START Records provided

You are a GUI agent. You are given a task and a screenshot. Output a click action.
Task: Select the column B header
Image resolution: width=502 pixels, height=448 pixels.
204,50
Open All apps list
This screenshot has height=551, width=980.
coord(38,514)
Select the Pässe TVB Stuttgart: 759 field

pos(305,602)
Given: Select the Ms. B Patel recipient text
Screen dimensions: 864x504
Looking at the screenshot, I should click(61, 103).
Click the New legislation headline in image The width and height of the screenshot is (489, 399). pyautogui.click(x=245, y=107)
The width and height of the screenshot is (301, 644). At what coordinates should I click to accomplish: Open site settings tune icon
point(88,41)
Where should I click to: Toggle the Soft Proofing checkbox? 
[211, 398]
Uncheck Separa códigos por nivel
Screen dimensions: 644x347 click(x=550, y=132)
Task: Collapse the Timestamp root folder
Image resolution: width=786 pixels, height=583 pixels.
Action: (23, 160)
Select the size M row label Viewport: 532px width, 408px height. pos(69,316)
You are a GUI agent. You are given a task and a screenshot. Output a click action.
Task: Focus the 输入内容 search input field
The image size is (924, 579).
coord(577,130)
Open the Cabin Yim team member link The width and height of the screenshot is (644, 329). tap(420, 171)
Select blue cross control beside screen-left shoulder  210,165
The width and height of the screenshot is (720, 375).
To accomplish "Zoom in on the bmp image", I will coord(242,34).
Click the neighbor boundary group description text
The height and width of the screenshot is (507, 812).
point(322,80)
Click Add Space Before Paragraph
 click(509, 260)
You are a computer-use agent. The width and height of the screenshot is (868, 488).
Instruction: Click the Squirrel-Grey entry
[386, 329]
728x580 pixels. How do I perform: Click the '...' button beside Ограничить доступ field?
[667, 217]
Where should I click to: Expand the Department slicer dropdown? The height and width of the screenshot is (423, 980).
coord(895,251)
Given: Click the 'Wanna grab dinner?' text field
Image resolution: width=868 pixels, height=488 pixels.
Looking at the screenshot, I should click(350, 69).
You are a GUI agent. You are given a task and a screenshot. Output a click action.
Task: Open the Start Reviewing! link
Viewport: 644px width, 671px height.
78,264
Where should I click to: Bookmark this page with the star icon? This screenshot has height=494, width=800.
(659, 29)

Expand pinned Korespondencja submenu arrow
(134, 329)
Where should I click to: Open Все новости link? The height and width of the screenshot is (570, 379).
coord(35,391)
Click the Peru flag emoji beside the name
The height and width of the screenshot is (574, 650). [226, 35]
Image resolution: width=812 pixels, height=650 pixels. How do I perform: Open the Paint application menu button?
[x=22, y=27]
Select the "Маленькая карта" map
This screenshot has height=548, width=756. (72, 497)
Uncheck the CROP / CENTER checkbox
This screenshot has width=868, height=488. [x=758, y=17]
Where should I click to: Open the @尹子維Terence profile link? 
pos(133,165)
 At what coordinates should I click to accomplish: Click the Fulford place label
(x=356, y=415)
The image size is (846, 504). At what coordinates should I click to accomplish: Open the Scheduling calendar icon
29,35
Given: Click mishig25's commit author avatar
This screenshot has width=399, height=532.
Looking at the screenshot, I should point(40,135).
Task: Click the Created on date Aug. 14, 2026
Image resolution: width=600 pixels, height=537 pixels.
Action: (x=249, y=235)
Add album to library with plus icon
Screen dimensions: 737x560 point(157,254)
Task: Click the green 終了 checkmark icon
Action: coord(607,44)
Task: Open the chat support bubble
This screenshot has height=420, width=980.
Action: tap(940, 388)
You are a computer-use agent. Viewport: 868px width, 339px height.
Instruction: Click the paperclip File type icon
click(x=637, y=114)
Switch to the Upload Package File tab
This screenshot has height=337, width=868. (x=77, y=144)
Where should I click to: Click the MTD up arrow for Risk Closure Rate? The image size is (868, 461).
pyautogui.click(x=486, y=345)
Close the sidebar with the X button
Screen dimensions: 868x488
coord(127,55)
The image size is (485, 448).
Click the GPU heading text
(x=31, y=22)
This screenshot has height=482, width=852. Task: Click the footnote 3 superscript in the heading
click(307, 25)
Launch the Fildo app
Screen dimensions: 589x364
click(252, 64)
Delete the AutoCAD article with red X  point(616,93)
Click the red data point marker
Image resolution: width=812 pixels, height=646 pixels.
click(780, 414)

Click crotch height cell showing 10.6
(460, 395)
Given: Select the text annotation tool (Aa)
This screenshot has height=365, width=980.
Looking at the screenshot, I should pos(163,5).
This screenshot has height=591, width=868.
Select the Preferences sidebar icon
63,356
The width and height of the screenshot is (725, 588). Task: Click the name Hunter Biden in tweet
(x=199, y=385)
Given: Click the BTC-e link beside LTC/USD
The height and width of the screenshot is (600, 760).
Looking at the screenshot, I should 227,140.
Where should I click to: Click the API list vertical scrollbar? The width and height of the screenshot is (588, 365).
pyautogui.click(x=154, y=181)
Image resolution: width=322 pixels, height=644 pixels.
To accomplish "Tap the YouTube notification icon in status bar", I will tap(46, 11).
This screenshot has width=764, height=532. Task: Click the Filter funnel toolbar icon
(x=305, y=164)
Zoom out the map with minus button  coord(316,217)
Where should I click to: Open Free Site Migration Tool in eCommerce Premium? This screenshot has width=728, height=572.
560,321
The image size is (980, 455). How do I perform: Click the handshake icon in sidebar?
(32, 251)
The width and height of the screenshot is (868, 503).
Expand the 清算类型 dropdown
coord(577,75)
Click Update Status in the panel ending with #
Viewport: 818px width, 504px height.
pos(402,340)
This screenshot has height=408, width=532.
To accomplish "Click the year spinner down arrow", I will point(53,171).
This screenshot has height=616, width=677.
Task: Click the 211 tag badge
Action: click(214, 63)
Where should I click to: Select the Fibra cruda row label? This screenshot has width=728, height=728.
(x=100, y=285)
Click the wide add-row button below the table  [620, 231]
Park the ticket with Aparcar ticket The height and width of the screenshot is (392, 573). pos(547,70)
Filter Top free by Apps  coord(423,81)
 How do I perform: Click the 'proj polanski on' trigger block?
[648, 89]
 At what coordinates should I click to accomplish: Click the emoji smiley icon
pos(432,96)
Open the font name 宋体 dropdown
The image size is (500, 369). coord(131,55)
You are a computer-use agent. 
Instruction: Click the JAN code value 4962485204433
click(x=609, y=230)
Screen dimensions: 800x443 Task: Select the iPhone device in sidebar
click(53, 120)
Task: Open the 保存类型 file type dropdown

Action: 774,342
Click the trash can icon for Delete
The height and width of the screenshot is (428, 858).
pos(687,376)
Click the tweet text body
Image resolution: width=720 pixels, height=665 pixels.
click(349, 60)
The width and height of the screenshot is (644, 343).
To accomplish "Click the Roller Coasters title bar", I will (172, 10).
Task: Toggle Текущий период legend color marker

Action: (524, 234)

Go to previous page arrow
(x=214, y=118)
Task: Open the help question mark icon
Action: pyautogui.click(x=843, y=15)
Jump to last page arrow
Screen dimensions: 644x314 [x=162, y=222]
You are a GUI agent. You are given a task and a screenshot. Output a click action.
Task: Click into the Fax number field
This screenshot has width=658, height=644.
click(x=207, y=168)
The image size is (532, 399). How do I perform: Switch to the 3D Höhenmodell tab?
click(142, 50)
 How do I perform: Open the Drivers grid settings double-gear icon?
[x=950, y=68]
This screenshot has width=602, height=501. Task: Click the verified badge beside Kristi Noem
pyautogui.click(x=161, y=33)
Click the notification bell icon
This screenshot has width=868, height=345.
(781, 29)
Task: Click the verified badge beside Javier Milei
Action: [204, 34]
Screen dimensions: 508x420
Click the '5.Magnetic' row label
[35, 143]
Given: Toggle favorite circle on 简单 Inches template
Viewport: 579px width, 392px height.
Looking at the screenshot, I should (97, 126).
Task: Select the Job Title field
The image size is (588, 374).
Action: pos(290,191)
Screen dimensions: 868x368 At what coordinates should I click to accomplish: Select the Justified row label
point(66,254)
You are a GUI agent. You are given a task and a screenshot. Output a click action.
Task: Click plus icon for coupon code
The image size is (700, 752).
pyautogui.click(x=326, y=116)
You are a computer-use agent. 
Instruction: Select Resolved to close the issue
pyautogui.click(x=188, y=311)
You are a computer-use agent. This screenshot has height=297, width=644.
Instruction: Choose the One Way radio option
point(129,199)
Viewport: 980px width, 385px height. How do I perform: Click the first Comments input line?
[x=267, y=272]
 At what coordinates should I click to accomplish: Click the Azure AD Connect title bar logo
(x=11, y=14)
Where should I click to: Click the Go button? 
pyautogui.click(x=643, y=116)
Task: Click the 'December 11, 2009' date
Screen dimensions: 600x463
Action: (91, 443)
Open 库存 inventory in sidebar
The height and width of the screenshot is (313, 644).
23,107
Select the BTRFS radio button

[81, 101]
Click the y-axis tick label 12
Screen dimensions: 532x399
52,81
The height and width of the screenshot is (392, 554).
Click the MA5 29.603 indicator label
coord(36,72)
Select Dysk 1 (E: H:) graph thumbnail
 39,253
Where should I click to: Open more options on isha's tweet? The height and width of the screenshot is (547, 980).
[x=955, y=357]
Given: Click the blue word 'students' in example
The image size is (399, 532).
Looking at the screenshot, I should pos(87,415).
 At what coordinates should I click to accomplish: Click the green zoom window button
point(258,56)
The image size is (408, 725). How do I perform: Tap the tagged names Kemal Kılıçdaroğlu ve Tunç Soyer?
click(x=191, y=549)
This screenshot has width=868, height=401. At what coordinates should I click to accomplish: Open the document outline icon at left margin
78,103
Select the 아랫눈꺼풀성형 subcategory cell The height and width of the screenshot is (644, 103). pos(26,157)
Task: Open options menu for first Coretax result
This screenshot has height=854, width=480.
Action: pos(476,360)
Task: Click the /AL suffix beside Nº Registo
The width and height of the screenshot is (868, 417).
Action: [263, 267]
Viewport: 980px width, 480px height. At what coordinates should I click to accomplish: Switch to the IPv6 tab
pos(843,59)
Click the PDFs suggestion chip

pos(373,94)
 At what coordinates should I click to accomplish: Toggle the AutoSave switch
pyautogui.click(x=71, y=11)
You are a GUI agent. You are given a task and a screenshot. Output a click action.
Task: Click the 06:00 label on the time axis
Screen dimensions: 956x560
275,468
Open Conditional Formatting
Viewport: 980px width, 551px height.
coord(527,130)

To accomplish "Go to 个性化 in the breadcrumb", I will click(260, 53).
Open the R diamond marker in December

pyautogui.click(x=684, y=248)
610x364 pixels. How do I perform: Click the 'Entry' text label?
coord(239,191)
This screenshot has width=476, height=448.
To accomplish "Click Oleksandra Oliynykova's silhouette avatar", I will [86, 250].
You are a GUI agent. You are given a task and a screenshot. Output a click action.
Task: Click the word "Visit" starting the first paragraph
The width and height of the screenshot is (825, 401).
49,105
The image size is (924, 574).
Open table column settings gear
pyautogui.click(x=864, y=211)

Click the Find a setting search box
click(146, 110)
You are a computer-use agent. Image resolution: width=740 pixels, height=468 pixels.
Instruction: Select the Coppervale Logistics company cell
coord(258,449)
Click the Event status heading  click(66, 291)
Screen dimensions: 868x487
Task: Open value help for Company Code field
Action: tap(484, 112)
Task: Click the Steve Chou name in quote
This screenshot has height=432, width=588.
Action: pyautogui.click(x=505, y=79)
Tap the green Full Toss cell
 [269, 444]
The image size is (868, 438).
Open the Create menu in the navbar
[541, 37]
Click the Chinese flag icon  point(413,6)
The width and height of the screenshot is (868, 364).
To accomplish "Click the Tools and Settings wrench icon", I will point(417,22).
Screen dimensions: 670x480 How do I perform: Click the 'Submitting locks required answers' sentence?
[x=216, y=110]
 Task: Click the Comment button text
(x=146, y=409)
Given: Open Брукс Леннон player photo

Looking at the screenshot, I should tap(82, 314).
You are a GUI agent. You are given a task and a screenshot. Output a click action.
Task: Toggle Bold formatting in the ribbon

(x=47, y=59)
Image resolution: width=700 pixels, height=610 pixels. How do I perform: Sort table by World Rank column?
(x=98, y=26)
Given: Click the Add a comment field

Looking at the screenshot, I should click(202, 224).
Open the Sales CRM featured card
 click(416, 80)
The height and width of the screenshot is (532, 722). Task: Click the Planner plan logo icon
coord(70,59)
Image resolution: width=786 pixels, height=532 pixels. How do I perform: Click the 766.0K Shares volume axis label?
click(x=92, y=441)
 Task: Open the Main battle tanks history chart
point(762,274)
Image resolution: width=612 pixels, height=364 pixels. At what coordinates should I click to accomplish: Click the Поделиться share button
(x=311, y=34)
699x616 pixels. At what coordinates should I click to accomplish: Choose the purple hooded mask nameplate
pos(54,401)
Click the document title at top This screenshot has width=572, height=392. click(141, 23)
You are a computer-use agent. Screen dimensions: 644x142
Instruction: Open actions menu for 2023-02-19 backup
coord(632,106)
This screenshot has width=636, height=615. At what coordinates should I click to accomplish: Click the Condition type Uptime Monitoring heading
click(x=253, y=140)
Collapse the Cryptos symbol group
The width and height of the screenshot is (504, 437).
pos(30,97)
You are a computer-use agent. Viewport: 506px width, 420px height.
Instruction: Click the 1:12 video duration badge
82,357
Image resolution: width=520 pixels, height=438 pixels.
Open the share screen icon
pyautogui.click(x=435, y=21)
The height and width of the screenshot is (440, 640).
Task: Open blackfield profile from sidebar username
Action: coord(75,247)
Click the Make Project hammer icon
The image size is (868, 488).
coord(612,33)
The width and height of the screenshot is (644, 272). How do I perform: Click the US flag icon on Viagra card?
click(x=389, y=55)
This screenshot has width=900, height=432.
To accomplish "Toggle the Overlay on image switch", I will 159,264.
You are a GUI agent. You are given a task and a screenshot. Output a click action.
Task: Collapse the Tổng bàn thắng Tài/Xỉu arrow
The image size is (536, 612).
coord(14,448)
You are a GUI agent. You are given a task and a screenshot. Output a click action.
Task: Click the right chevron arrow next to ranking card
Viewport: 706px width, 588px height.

END Records provided

Return every line from the one holding "The image size is (536, 612)." through the end of the data, exactly as it appears, with both ends kept and nothing else.

The image size is (536, 612).
coord(14,448)
You are a GUI agent. You are given a task and a screenshot. Output a click action.
Task: Click the right chevron arrow next to ranking card
Viewport: 706px width, 588px height.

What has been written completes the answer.